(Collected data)

+ + + + +

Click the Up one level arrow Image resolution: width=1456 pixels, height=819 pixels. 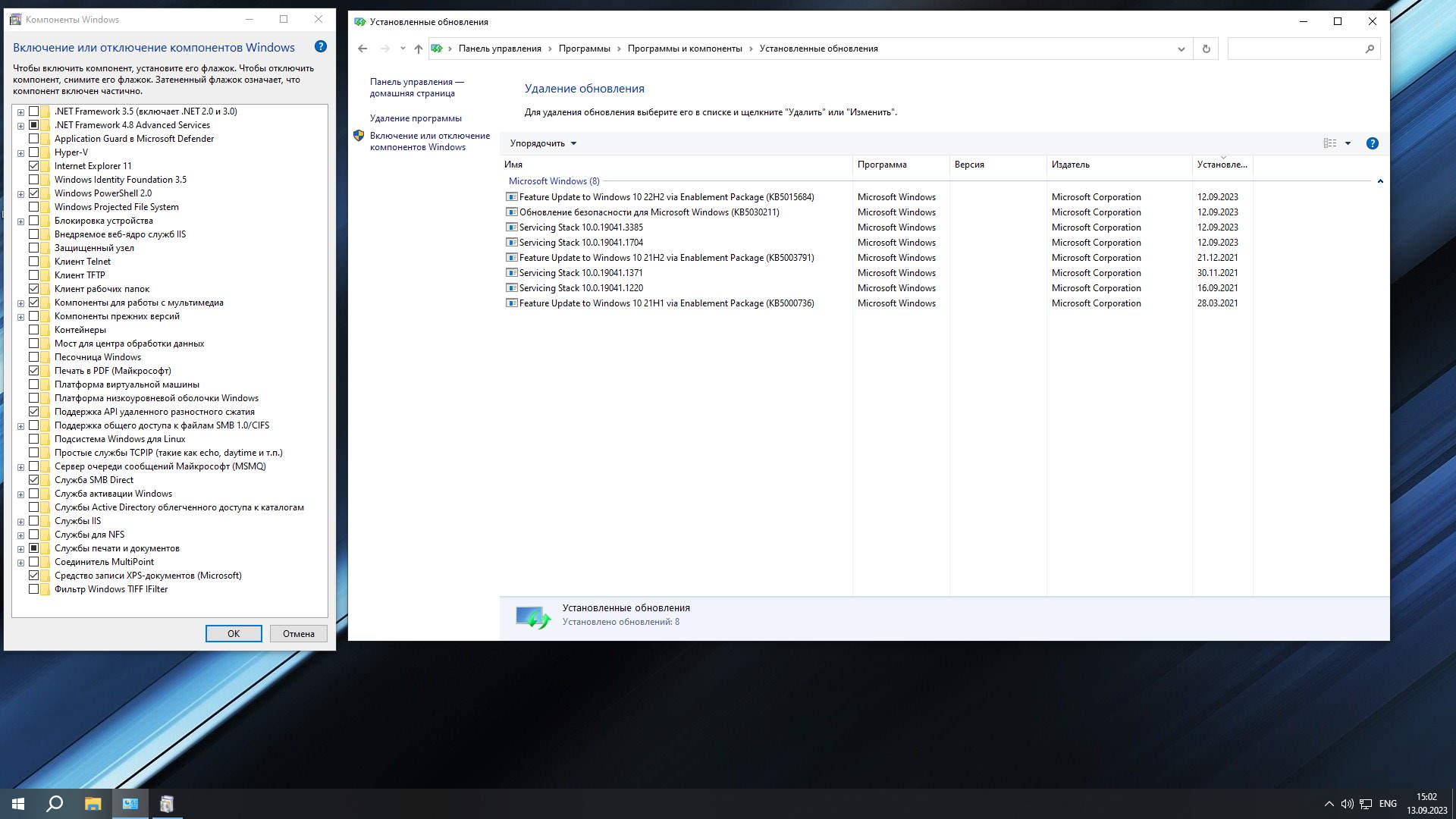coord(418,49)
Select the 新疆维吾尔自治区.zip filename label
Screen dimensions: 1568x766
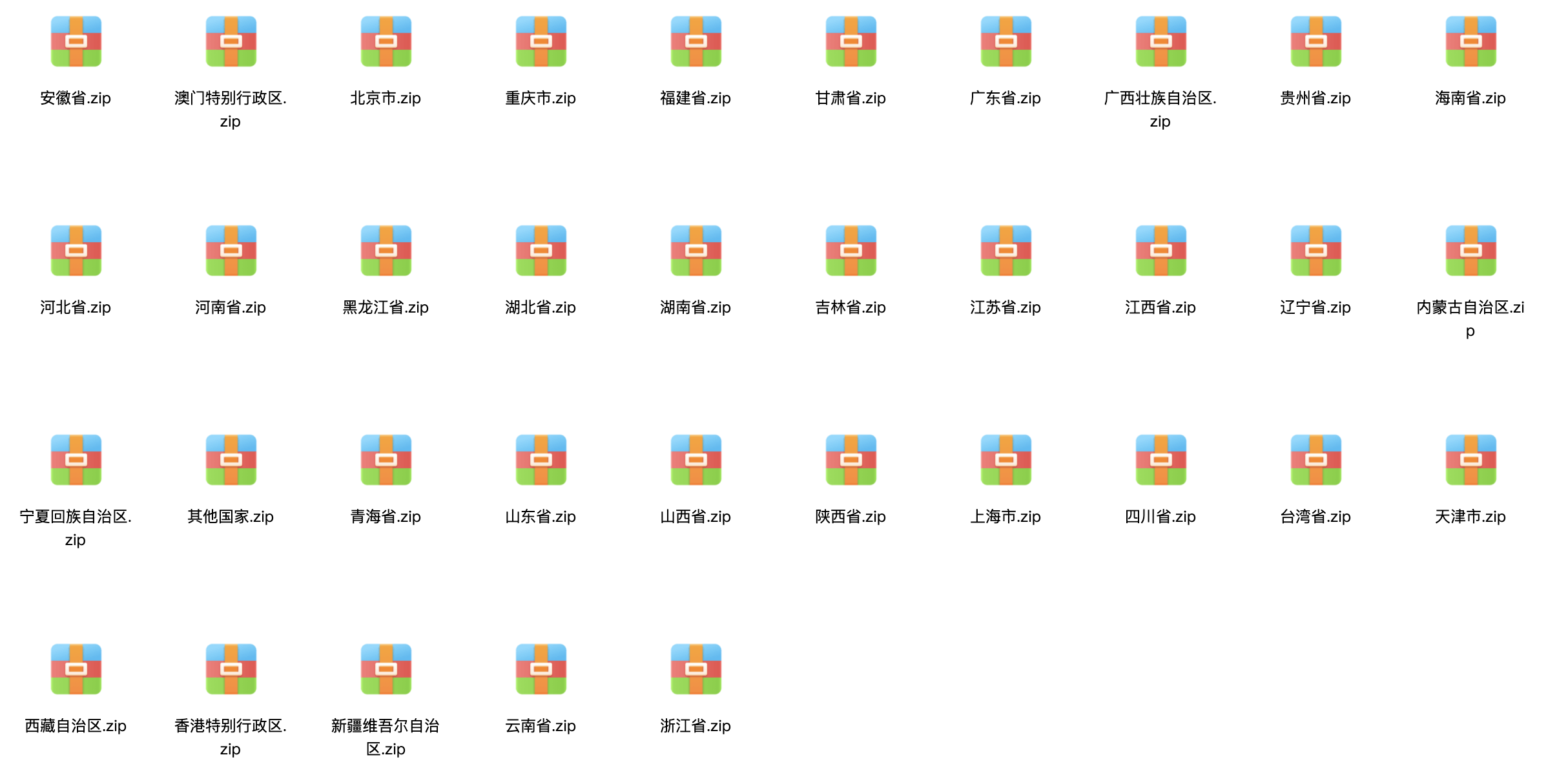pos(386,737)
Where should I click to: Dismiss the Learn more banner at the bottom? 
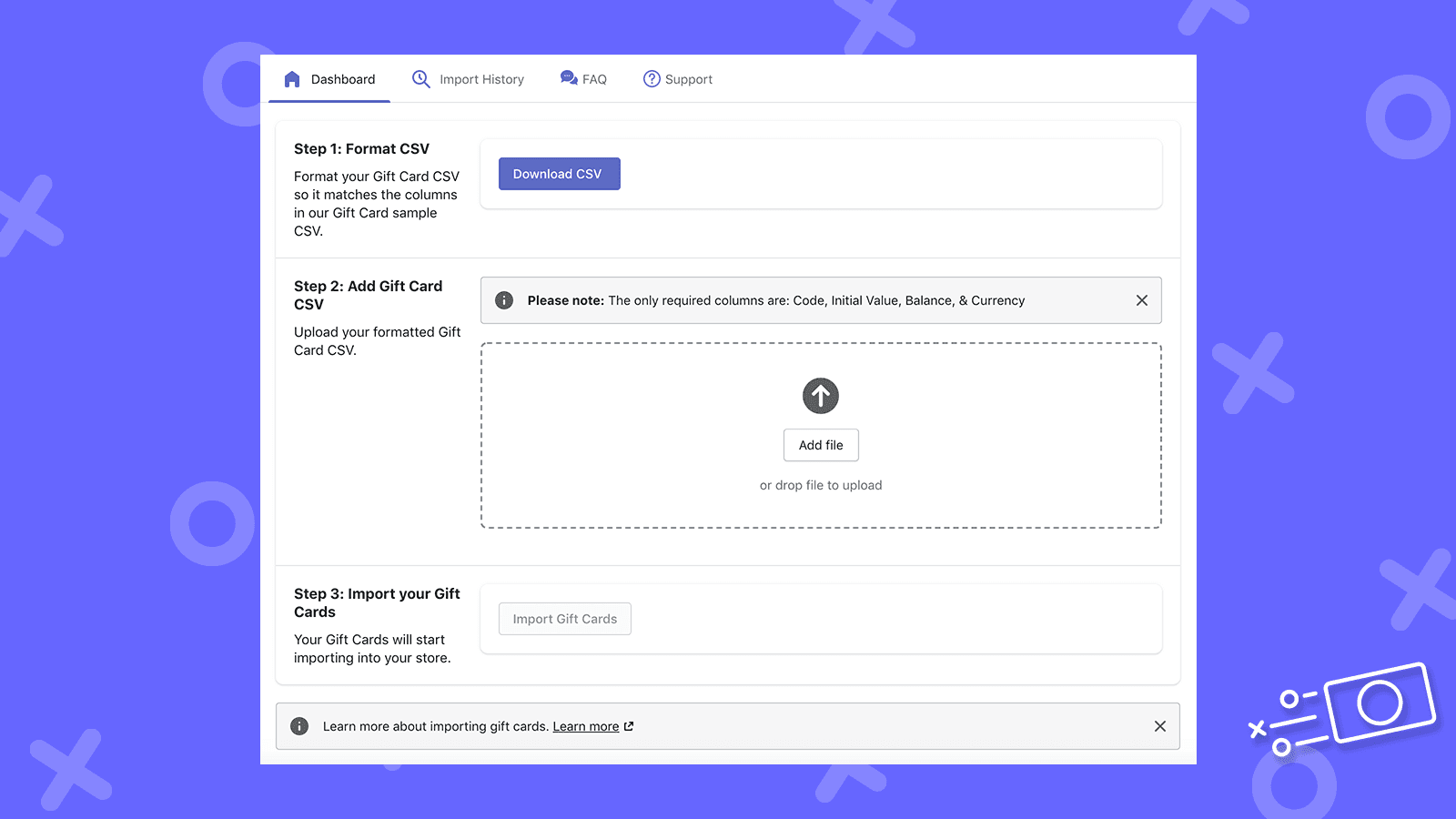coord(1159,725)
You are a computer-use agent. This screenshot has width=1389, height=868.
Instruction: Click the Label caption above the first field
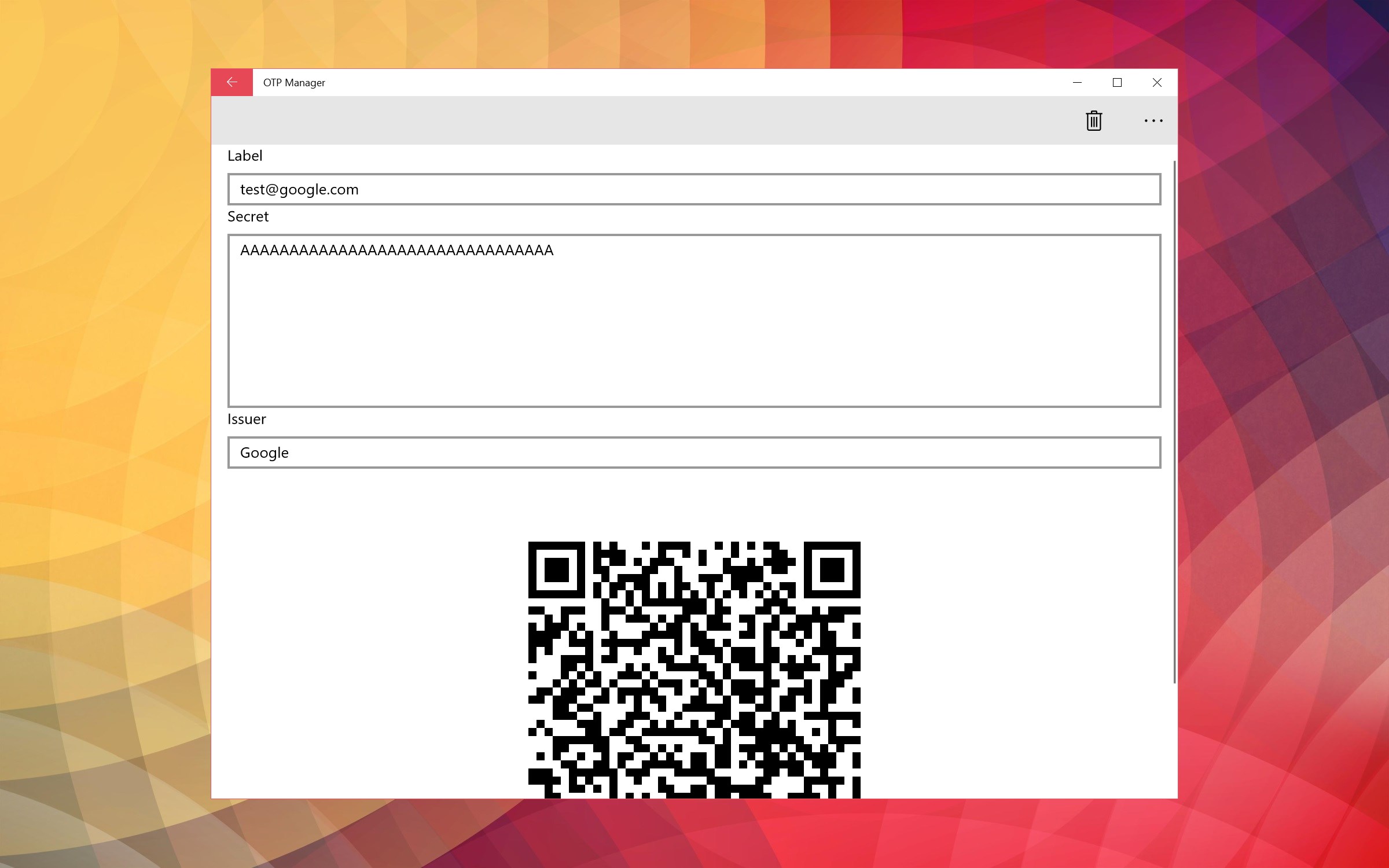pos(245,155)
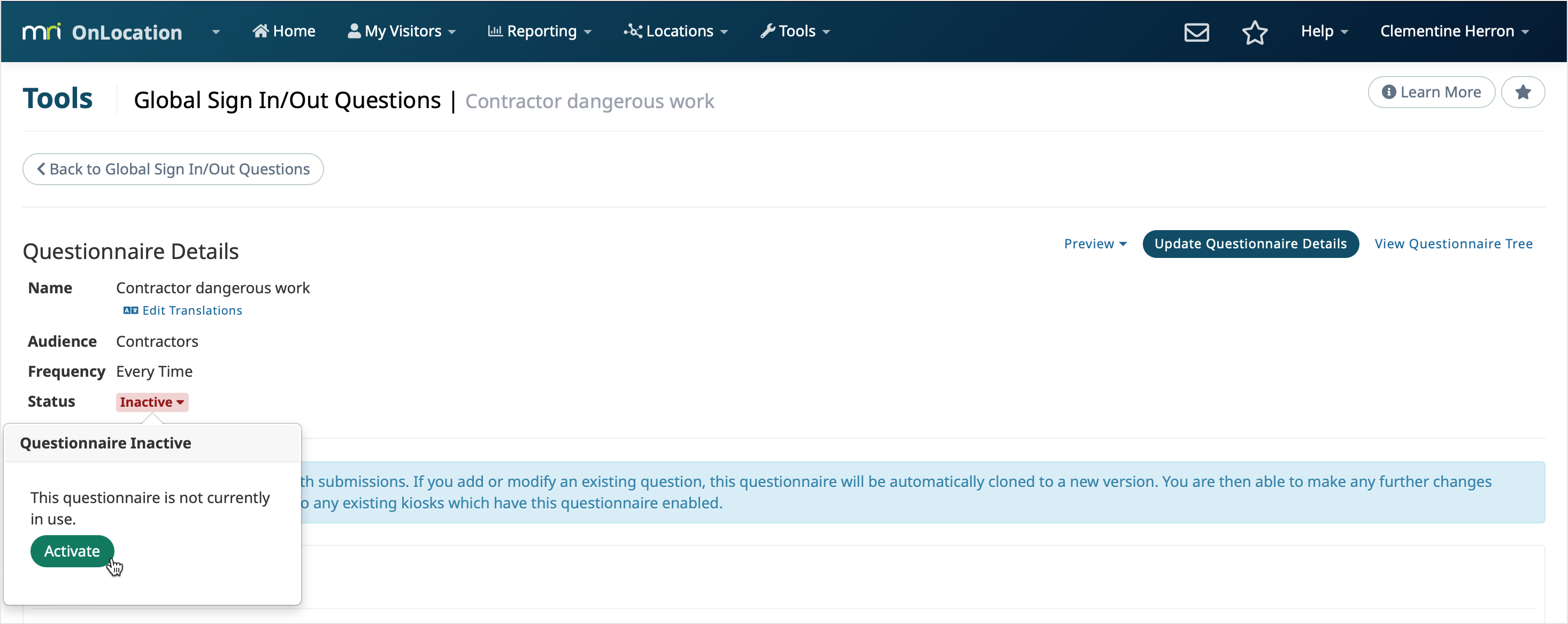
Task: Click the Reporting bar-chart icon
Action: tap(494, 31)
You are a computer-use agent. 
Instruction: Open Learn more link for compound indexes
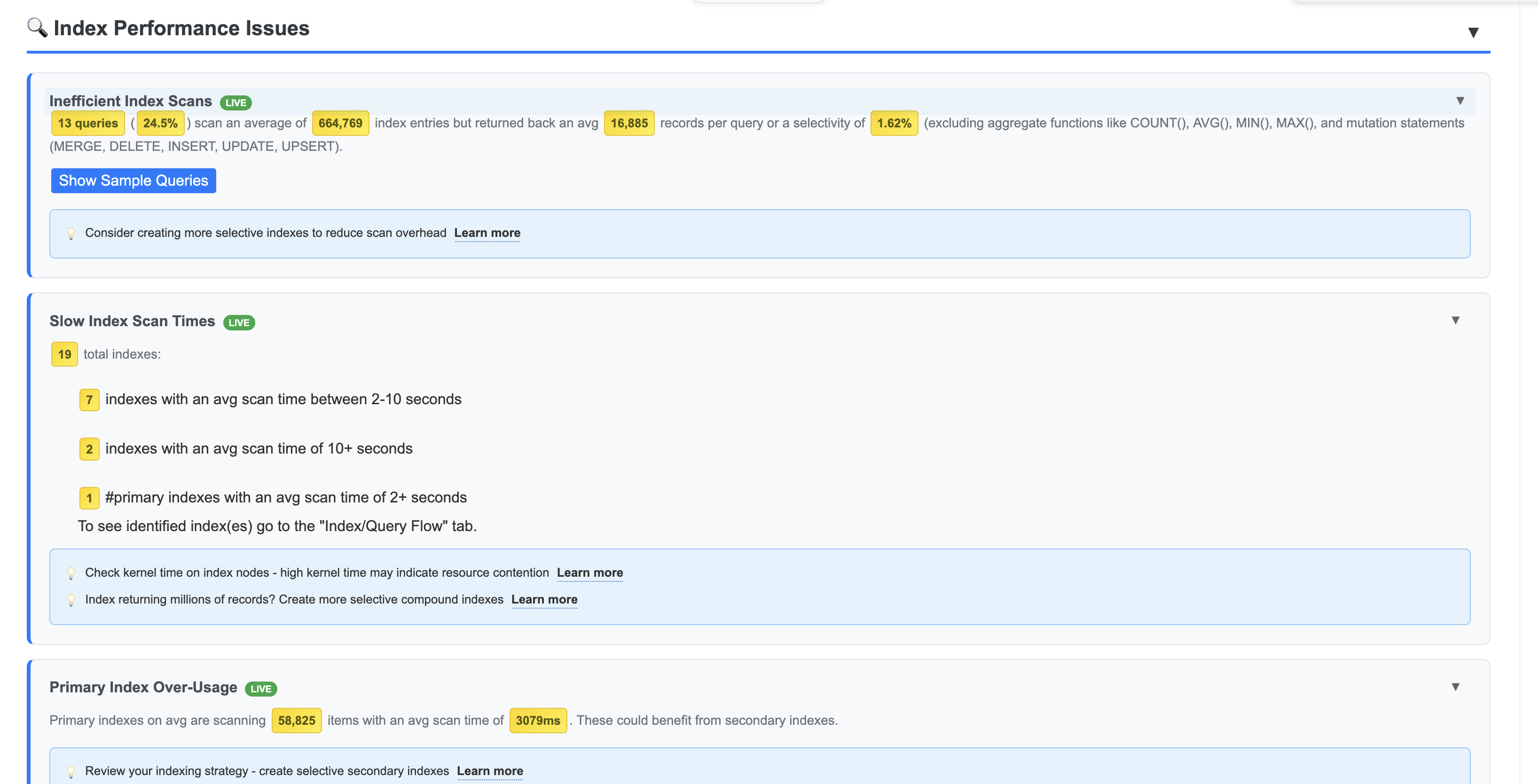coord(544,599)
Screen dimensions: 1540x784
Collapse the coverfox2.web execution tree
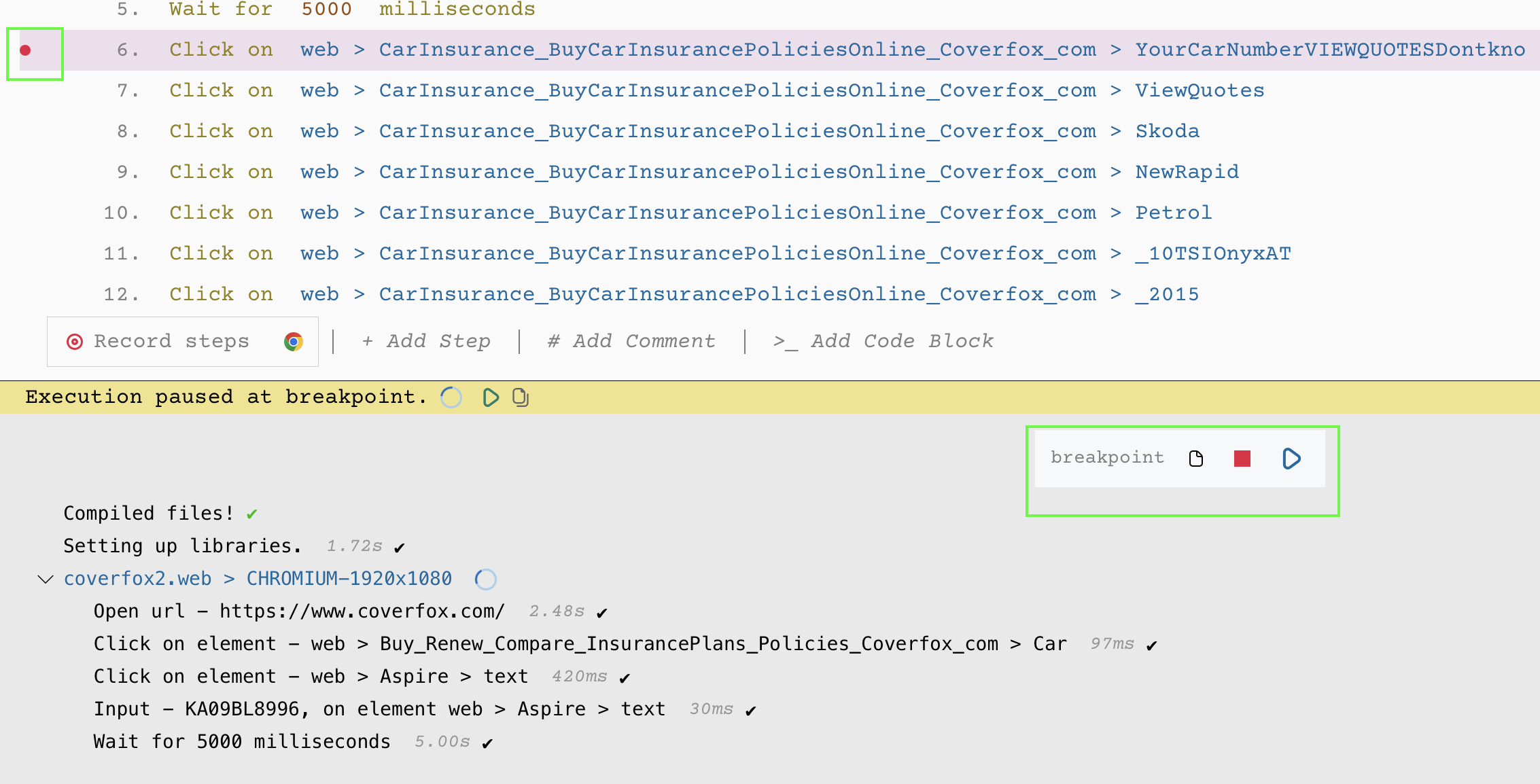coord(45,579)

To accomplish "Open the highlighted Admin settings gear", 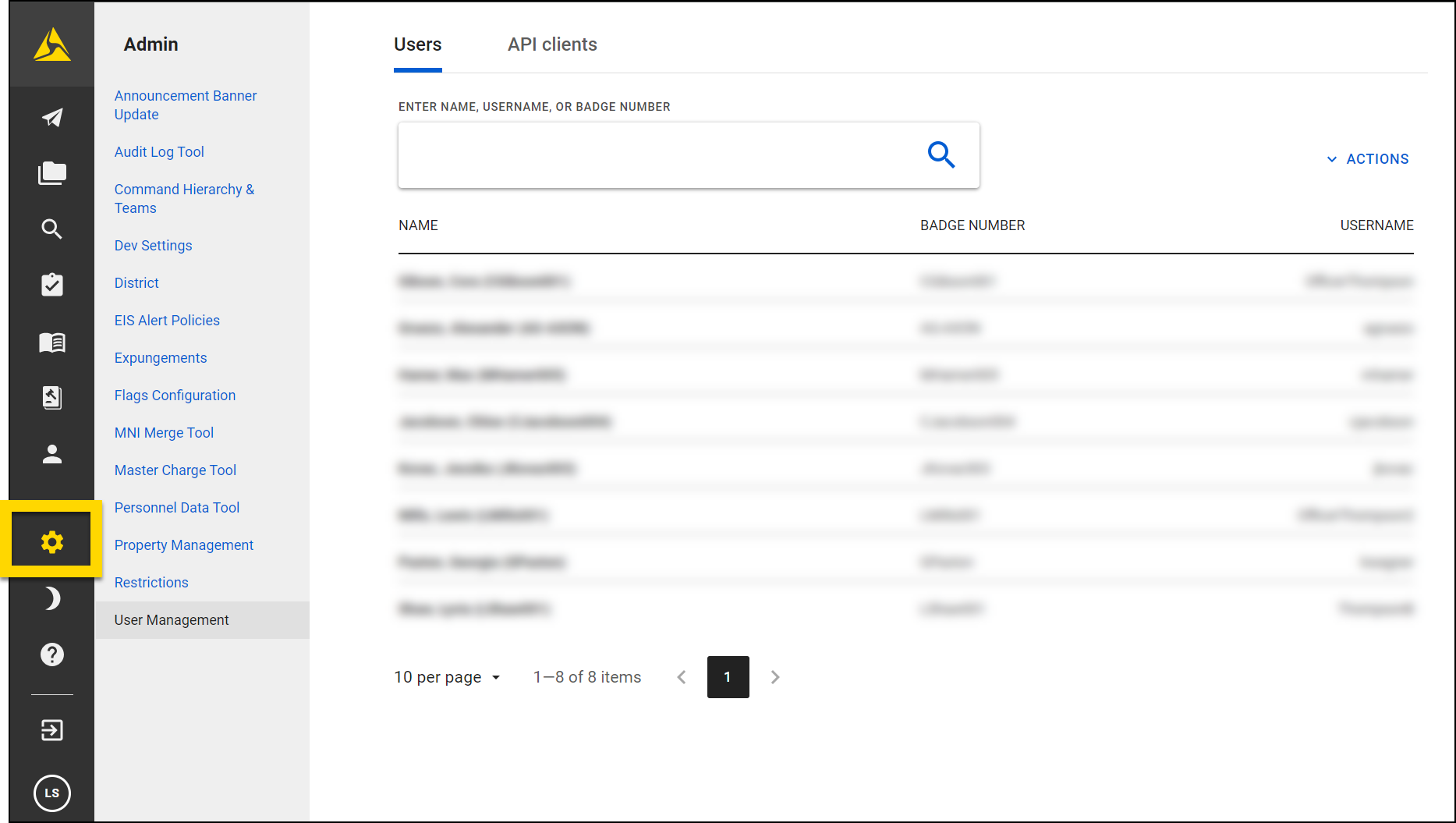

+ + + + +

For every line of the records that has the word "computer" in it, make a copy.

#### [Written response]
You are a computer-use agent. This screenshot has width=1389, height=868.
You are a computer-use agent. 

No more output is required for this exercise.